## What the task requires
Word for word, set down every record that appears below.

** Opening Data for review block **

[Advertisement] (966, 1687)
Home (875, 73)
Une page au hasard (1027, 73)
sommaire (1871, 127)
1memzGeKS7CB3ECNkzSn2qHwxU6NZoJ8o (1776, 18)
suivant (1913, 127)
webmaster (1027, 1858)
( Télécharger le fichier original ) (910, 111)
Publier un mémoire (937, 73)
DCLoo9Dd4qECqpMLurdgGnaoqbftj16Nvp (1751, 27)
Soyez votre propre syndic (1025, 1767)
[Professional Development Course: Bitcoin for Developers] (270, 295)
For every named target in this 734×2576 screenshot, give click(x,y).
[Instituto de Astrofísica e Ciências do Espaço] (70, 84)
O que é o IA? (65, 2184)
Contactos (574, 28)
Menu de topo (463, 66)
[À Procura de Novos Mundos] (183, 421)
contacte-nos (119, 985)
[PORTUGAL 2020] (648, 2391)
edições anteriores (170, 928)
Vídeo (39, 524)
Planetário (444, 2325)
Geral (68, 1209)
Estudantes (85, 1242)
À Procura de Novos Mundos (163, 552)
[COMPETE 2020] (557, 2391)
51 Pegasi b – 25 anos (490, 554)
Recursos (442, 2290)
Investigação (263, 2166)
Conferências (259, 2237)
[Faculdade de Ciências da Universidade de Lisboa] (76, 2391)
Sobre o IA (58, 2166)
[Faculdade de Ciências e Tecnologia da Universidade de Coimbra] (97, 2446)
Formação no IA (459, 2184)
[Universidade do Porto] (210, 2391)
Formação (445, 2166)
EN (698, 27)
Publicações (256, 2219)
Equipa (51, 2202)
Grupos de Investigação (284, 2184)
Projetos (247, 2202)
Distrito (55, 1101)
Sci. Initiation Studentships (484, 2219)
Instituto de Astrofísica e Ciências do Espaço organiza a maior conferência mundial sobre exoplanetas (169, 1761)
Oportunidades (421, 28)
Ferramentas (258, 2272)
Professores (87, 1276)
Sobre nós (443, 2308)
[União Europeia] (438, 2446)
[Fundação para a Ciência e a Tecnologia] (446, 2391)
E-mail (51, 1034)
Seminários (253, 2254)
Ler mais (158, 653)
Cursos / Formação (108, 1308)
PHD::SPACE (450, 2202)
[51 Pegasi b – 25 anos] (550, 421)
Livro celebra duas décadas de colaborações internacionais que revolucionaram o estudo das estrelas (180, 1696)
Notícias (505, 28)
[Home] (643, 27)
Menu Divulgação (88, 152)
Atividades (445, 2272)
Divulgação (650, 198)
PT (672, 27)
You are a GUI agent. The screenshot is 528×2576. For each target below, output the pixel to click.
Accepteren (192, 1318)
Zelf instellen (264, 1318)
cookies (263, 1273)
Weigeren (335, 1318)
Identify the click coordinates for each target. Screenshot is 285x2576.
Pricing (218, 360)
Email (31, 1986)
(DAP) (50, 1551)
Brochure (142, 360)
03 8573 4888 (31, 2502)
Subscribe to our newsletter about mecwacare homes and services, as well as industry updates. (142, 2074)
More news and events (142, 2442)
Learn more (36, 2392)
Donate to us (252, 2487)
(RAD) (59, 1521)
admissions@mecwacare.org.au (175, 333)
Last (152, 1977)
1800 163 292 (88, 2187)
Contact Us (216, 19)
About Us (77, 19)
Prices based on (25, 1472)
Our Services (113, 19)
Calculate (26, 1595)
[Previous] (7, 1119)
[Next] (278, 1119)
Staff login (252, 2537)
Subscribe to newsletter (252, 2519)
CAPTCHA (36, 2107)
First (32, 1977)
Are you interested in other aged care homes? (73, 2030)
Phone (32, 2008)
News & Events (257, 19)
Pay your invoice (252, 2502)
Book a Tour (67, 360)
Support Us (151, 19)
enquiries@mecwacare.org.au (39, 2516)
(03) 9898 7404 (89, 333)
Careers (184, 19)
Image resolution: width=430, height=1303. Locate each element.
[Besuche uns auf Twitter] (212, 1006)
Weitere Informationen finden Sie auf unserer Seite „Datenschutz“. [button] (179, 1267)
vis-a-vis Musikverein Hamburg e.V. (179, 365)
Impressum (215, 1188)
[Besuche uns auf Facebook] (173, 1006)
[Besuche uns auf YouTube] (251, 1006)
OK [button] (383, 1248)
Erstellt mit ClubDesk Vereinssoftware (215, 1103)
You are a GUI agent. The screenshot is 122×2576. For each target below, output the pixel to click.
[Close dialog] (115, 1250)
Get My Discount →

** Closing Data for review block **

## Your solution
[Advertisement] (966, 1687)
Home (875, 73)
Une page au hasard (1027, 73)
sommaire (1871, 127)
1memzGeKS7CB3ECNkzSn2qHwxU6NZoJ8o (1776, 18)
suivant (1913, 127)
webmaster (1027, 1858)
( Télécharger le fichier original ) (910, 111)
Publier un mémoire (937, 73)
DCLoo9Dd4qECqpMLurdgGnaoqbftj16Nvp (1751, 27)
Soyez votre propre syndic (1025, 1767)
[Professional Development Course: Bitcoin for Developers] (270, 295)
For every named target in this 734×2576 screenshot, give click(x,y).
[Instituto de Astrofísica e Ciências do Espaço] (70, 84)
O que é o IA? (65, 2184)
Contactos (574, 28)
Menu de topo (463, 66)
[À Procura de Novos Mundos] (183, 421)
contacte-nos (119, 985)
[PORTUGAL 2020] (648, 2391)
edições anteriores (170, 928)
Vídeo (39, 524)
Planetário (444, 2325)
Geral (68, 1209)
Estudantes (85, 1242)
À Procura de Novos Mundos (163, 552)
[COMPETE 2020] (557, 2391)
51 Pegasi b – 25 anos (490, 554)
Recursos (442, 2290)
Investigação (263, 2166)
Conferências (259, 2237)
[Faculdade de Ciências da Universidade de Lisboa] (76, 2391)
Sobre o IA (58, 2166)
[Faculdade de Ciências e Tecnologia da Universidade de Coimbra] (97, 2446)
Formação no IA (459, 2184)
[Universidade do Porto] (210, 2391)
Formação (445, 2166)
EN (698, 27)
Publicações (256, 2219)
Equipa (51, 2202)
Grupos de Investigação (284, 2184)
Projetos (247, 2202)
Distrito (55, 1101)
Sci. Initiation Studentships (484, 2219)
Instituto de Astrofísica e Ciências do Espaço organiza a maior conferência mundial sobre exoplanetas (169, 1761)
Oportunidades (421, 28)
Ferramentas (258, 2272)
Professores (87, 1276)
Sobre nós (443, 2308)
[União Europeia] (438, 2446)
[Fundação para a Ciência e a Tecnologia] (446, 2391)
E-mail (51, 1034)
Seminários (253, 2254)
Ler mais (158, 653)
Cursos / Formação (108, 1308)
PHD::SPACE (450, 2202)
[51 Pegasi b – 25 anos] (550, 421)
Livro celebra duas décadas de colaborações internacionais que revolucionaram o estudo das estrelas (180, 1696)
Notícias (505, 28)
[Home] (643, 27)
Menu Divulgação (88, 152)
Atividades (445, 2272)
Divulgação (650, 198)
PT (672, 27)
You are a GUI agent. The screenshot is 528×2576. For each target below, output the pixel to click.
Accepteren (192, 1318)
Zelf instellen (264, 1318)
cookies (263, 1273)
Weigeren (335, 1318)
Identify the click coordinates for each target. Screenshot is 285x2576.
Pricing (218, 360)
Email (31, 1986)
(DAP) (50, 1551)
Brochure (142, 360)
03 8573 4888 (31, 2502)
Subscribe to our newsletter about mecwacare homes and services, as well as industry updates. (142, 2074)
More news and events (142, 2442)
Learn more (36, 2392)
Donate to us (252, 2487)
(RAD) (59, 1521)
admissions@mecwacare.org.au (175, 333)
Last (152, 1977)
1800 163 292 (88, 2187)
Contact Us (216, 19)
About Us (77, 19)
Prices based on (25, 1472)
Our Services (113, 19)
Calculate (26, 1595)
[Previous] (7, 1119)
[Next] (278, 1119)
Staff login (252, 2537)
Subscribe to newsletter (252, 2519)
CAPTCHA (36, 2107)
First (32, 1977)
Are you interested in other aged care homes? (73, 2030)
Phone (32, 2008)
News & Events (257, 19)
Pay your invoice (252, 2502)
Book a Tour (67, 360)
Support Us (151, 19)
enquiries@mecwacare.org.au (39, 2516)
(03) 9898 7404 (89, 333)
Careers (184, 19)
Image resolution: width=430, height=1303. Locate each element.
[Besuche uns auf Twitter] (212, 1006)
Weitere Informationen finden Sie auf unserer Seite „Datenschutz“. [button] (179, 1267)
vis-a-vis Musikverein Hamburg e.V. (179, 365)
Impressum (215, 1188)
[Besuche uns auf Facebook] (173, 1006)
[Besuche uns auf YouTube] (251, 1006)
OK [button] (383, 1248)
Erstellt mit ClubDesk Vereinssoftware (215, 1103)
You are a GUI agent. The screenshot is 122×2576. For each target below, output the pixel to click.
[Close dialog] (115, 1250)
Get My Discount →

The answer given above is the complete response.